Literacy Scavenger Hunt

This article is from a 2004 Literacy tab and was written by Jane Mencer, NCFL Instructional Designer. The tab was produced by the Newspaper Association of America and sponsored by

People read the newspaper for many reasons, but one constant is that they want to
know something. Some might consider reading the newspaper an adult activity, but nothing could be further from the truth. Reading newspapers, children can strengthen literacy skills and have fun at the same time. So gather your family for a literacy scavenger hunt!

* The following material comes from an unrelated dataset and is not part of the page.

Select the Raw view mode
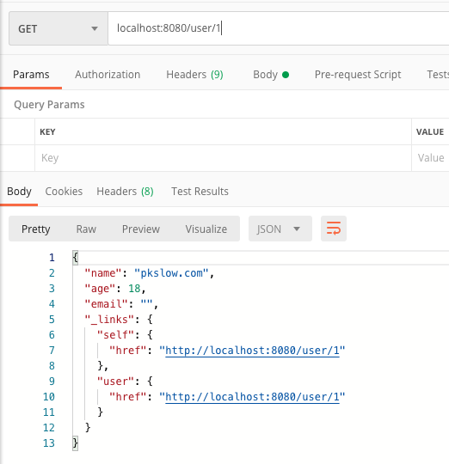The width and height of the screenshot is (449, 464). 86,229
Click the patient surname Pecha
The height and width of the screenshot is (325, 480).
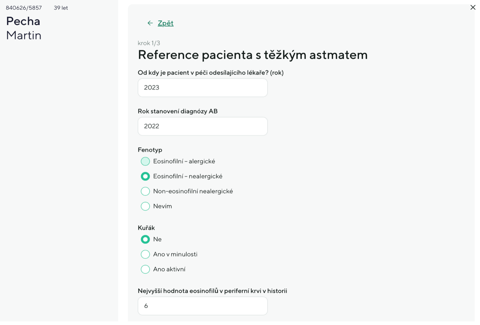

Ask your family to imagine taking a trip outside the United States. Have each person select a city, then find the page in the newspaper that lists predicted temperatures in those cities. Discuss whether it’s hot, cold or mild. You might make a short list of the kinds of clothes you’d want to pack if you were to visit that city today. If the newspaper shows a world map, use that to locate the cities, or use a globe if you have one.                           Location Clue: Weather section

Did you listen to news or watch it on television recently? If so, predict what you think the number one story in today’s newspaper will be. Don’t be hard on yourself if you are not able to predict accurately—that’s why it’s called news! You can’t always predict the main story because something new and significant may have happened late yesterday. Keep track of your predictions for one week. Which family member gets the most right?             Location clue: Front page, “above the fold,” largest headline

Do you enjoy poking through yard sales? Where would you look in the newspaper to find out where this weekend’s yard sales will be held? Select a few items that your family might like to find at a yard sale. Look through the listings to find them. This activity helps children recognize words in print and also to identify related words. For example, if you’re looking for a bicycle, the ads might list “bike” or “sports equipment.”                                      Location clue: Classified ad section

Do you enjoy going to the movies? What’s playing today? What do the rating letters mean? If your local paper reviews new DVDs, talk about renting one that the whole family might enjoy.                                                                                                                 Location clue:  Entertainment section

Does your family have a favorite sport that you enjoy watching together? Go to the section of the paper where you find the results of sporting events. Scan the headlines and identify the verbs—they’re often very powerful (slammed, survived, crushed, etc.) or catchy (Orioles Deal Cards 3-2 Loss).                                                                                     Location clue: Sports section

In the mood to chuckle? What section is most likely to offer amusement? Select a cartoon. Discuss it with your child and ask him to tell you what he thinks is happening. Then read the dialogue or captions out loud. If it’s a cartoon you both enjoy, cut it out of the newspaper and hang it on your refrigerator.                                                                             Location clue: Comics section

It’s time to do some grocery shopping. Ask your child to help you make a list of items to buy, then locate the section of the paper that tells what’s on sale. Maybe you’d rather go out to eat. Are there restaurants advertising in today’s paper?                                   Location clue: Often grocery stores will advertise in a special insert or flyer just for that purpose, while others may advertise in the newspaper itself.  The local grocery inserts are included in the Sunday Grand Forks Herald.

Who, what, when, where, why? News articles usually begin with a paragraph that answers all of these questions, commonly called the “5 W’s.” Find a news article and see if all five questions are answered in the first paragraph.                                                         Location clue: World news, front page, local news.